Institute of Molecular Biology and Pathology, National Research Council of Italy, Rome, Italy.
PLoS One. 2011 Jan 28;6(1):e16307. doi: 10.1371/journal.pone.0016307.
Highly Expressed in Cancer protein 1 (Hec1) is a constituent of the Ndc80 complex, a kinetochore component that has been shown to have a fundamental role in stable kinetochore-microtubule attachment, chromosome alignment and spindle checkpoint activation at mitosis. HEC1 RNA is found up-regulated in several cancer cells, suggesting a role for HEC1 deregulation in cancer. In light of this, we have investigated the consequences of experimentally-driven Hec1 expression on mitosis and chromosome segregation in an inducible expression system from human cells.

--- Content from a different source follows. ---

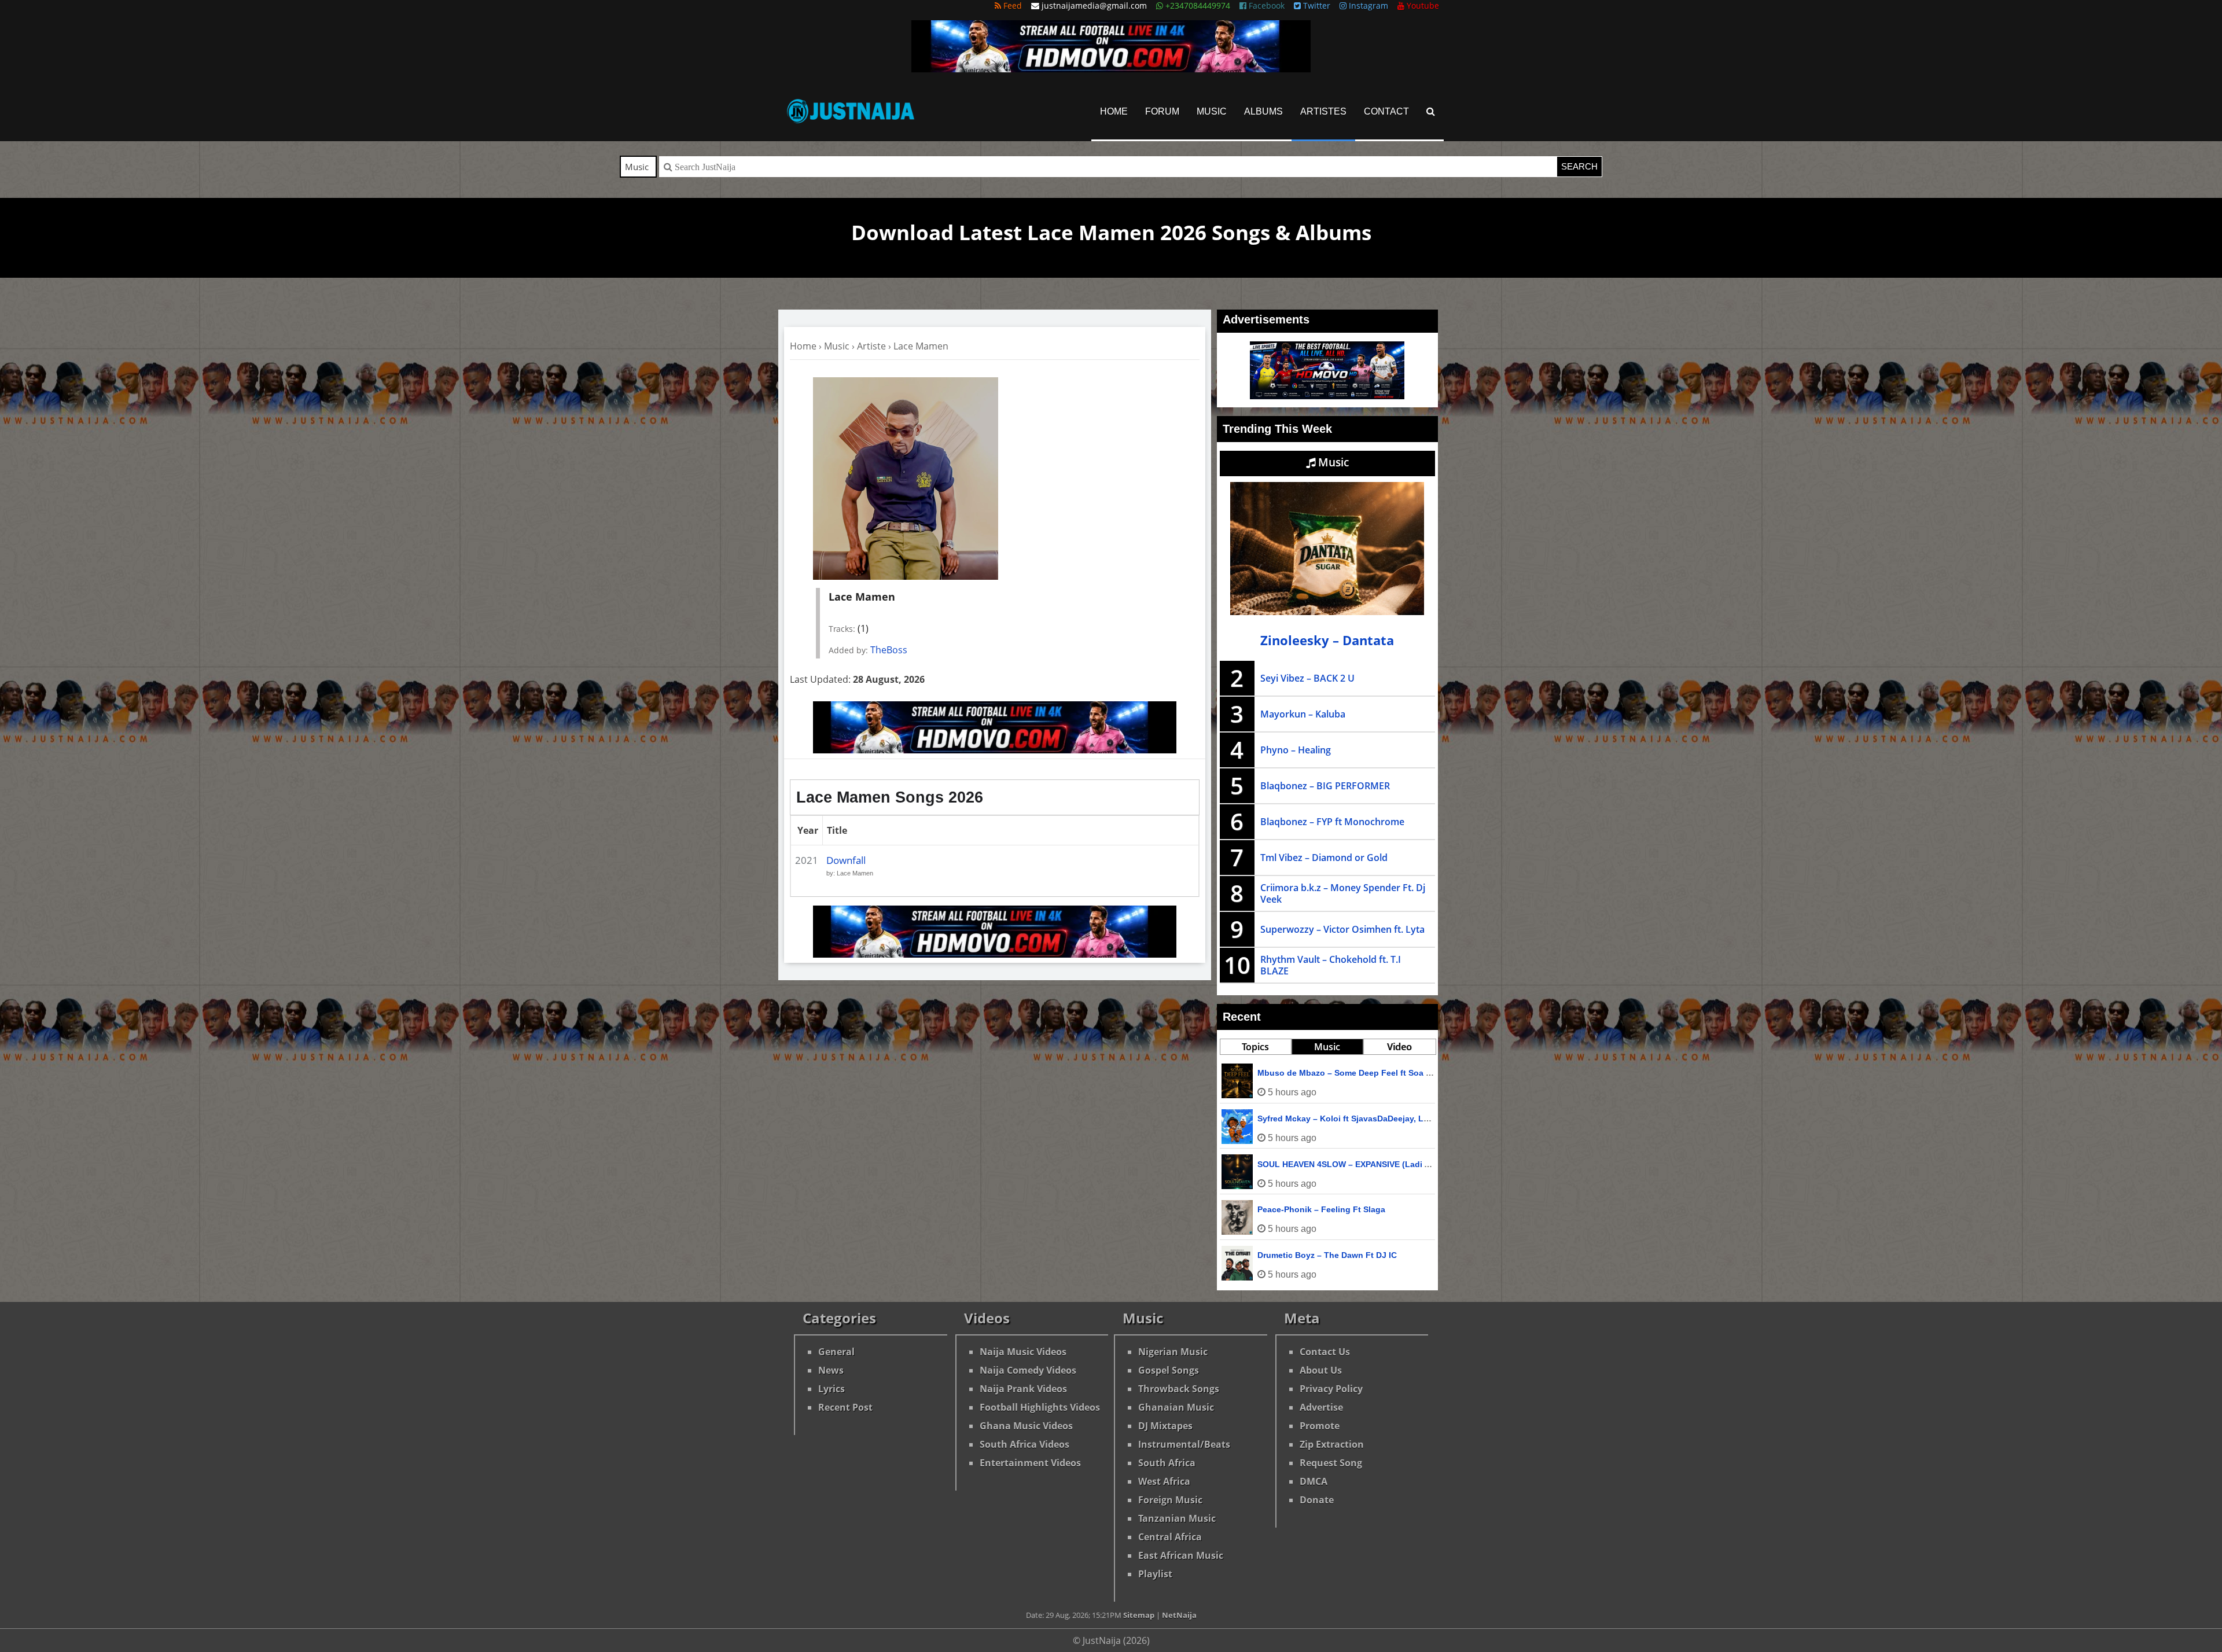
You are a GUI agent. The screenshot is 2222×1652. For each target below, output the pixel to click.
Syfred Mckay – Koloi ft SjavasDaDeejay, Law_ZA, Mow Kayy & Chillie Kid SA (1408, 1118)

METHODOLOGY/PRINCIPAL FINDINGS: Overexpression of Hec1 could never be obtained in HeLa clones inducibly expressing C-terminally tagged Hec1 or untagged Hec1, suggesting that Hec1 cellular levels are tightly controlled. On the contrary, a chimeric protein with an EGFP tag fused to the Hec1 N-terminus accumulated in cells and disrupted mitotic division. EGFP- Hec1 cells underwent altered chromosome segregation within multipolar spindles that originated from centriole splitting. We found that EGFP-Hec1 assembled a mutant Ndc80 complex that was unable to rescue the mitotic phenotypes of Hec1 depletion. Kinetochores harboring EGFP-Hec1 formed persisting lateral microtubule-kinetochore interactions that recruited the plus-end depolymerase MCAK and the microtubule stabilizing protein HURP on K-fibers. In these conditions the plus-end kinesin CENP-E was preferentially retained at kinetochores. RNAi-mediated CENP-E depletion further demonstrated that CENP-E function was required for multipolar spindle formation in EGFP-Hec1 expressing cells.
CONCLUSIONS/SIGNIFICANCE: Our study suggests that modifications on Hec1 N-terminal tail can alter kinetochore-microtubule attachment stability and influence Ndc80 complex function independently from the intracellular levels of the protein. N-terminally modified Hec1 promotes spindle pole fragmentation by CENP-E-mediated plus-end directed kinetochore pulling forces that disrupt the fine balance of kinetochore- and centrosome-associated forces regulating spindle bipolarity. Overall, our findings support a model in which centrosome integrity is influenced by the pathways regulating kinetochore-microtubule attachment stability.
高度表达的癌症蛋白 1(Hec1)是 Ndc80 复合物的组成部分,Ndc80 复合物是动粒的一个组成部分,在稳定的动粒-微管附着、染色体排列和有丝分裂中的纺锤体检查点激活中具有基本作用。在几种癌细胞中发现 HEC1 RNA 上调,提示 HEC1 失调在癌症中的作用。有鉴于此,我们在人细胞的诱导表达系统中研究了实验驱动的 Hec1 表达对有丝分裂和染色体分离的影响。
方法/主要发现:在可诱导表达 C 端标记的 Hec1 或未标记的 Hec1 的 HeLa 克隆中,Hec1 的过表达从未获得过,这表明 Hec1 细胞水平受到严格控制。相反,带有 EGFP 标签融合到 Hec1 N 端的嵌合蛋白在细胞中积累,并破坏有丝分裂分裂。EGFP-Hec1 细胞在源自中心粒分裂的多极纺锤体中经历了改变的染色体分离。我们发现,EGFP-Hec1 组装了一种不能挽救 Hec1 耗竭的有丝分裂表型的突变 Ndc80 复合物。带有 EGFP-Hec1 的动粒形成持续的侧向微管-动粒相互作用,招募了微管解聚酶 MCAK 和微管稳定蛋白 HURP 在 K 纤维上。在这些条件下,正端动力蛋白 CENP-E 优先保留在动粒上。RNAi 介导的 CENP-E 耗竭进一步证明了 CENP-E 功能对于 EGFP-Hec1 表达细胞中的多极纺锤体形成是必需的。
结论/意义:我们的研究表明,Hec1 N 端尾巴的修饰可以改变动粒-微管附着的稳定性,并独立于蛋白质的细胞内水平影响 Ndc80 复合物的功能。N 端修饰的 Hec1 通过 CENP-E 介导的正端定向动粒拉力促进纺锤体极片段化,破坏了调节纺锤体两极性的动粒和中心体相关力之间的精细平衡。总的来说,我们的研究结果支持这样一种模型,即中心体的完整性受调节动粒-微管附着稳定性的途径影响。